After the gasps of horror and brief adrenaline rush was over for everyone, Coach John (the head coach at the facility) gave the dotter quite a dressing down. Since they were a distance away from my perch on the bleachers, I couldn’t hear, but there was finger-shaking involved. She proceeded to the water fountain. When she was done, I gave her quite a dressing down, of the “Don’t you ever, ever do something like that again! You need to pay attention to where you’re going and what’s going on on the gymnasium floor!” type. There was some “You could have been seriously hurt!” and “You could have seriously hurt someone else!” mixed in there, along with some finger-shaking on my part too.
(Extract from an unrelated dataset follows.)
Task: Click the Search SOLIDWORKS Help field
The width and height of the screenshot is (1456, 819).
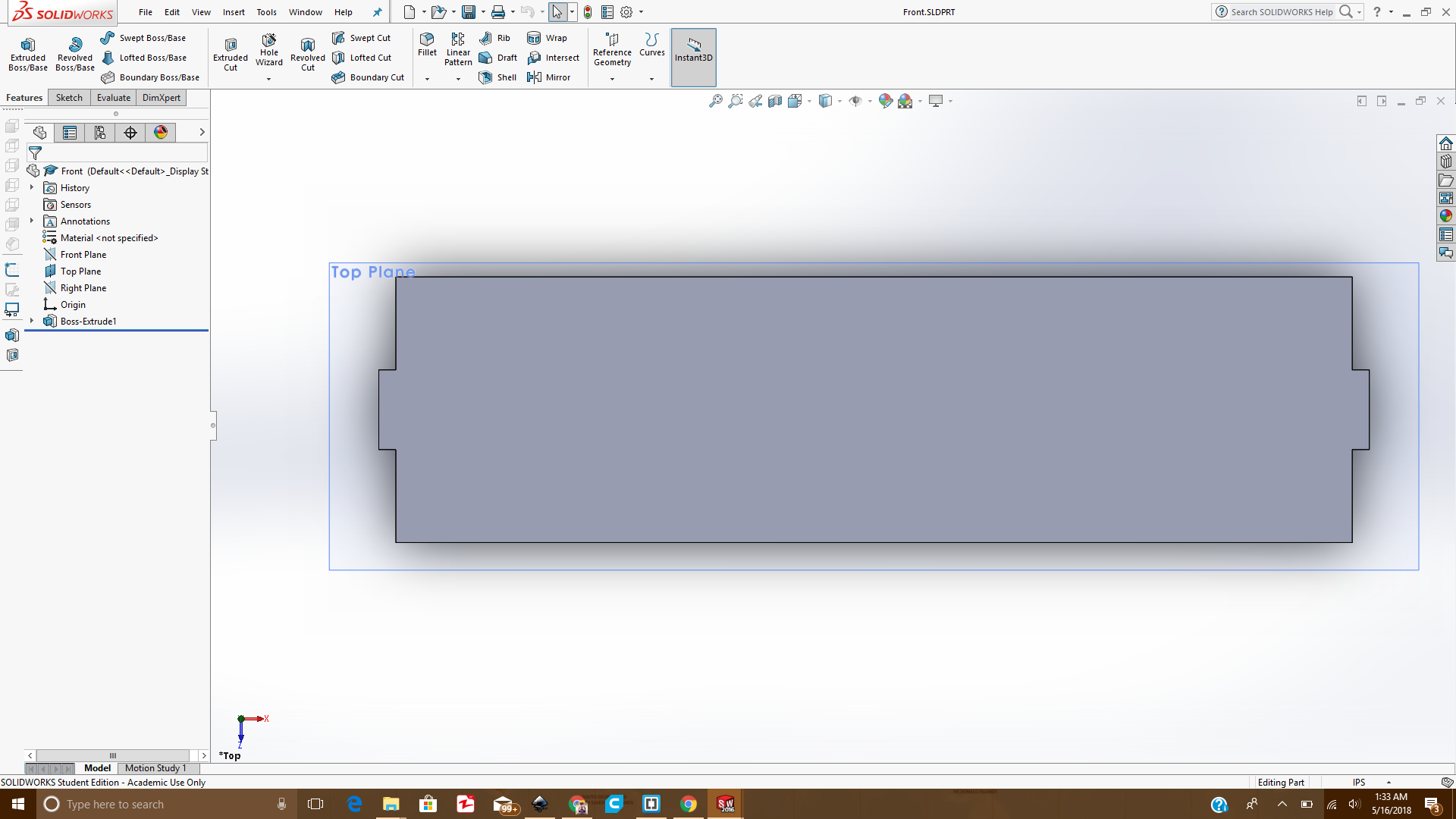Action: 1282,12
She was suitably subdued afterwards.
On the drive home, I told her she needed to write a note of apology to Coach John and to A., who spent the next half hour favoring her arm. This worried me; A. is really very, very good and I’d hate for her to be out of commission for a few weeks due to this…total and absolute inattentiveness.
Much to my surprise and amazement, right after we got home, the dotter retreated to her bedroom, then returned a few minutes later, said, “I’m done!”, and handed me two very contrite notes for Coach John and A.
Now all that’s left is for the dotter to deliver them to the recipients herself, on Thursday. (She wanted me to do it. Har. As if.)
Damned episode scared the snot out of me. Someone could have been very seriously hurt. At the same time, while one part of me is still seething about the aforementioned total and absolute inattentiveness, the other part of me is just slumgustered at the immediate note-writing and the well-written apologies. Bit by bit, she’s growing up.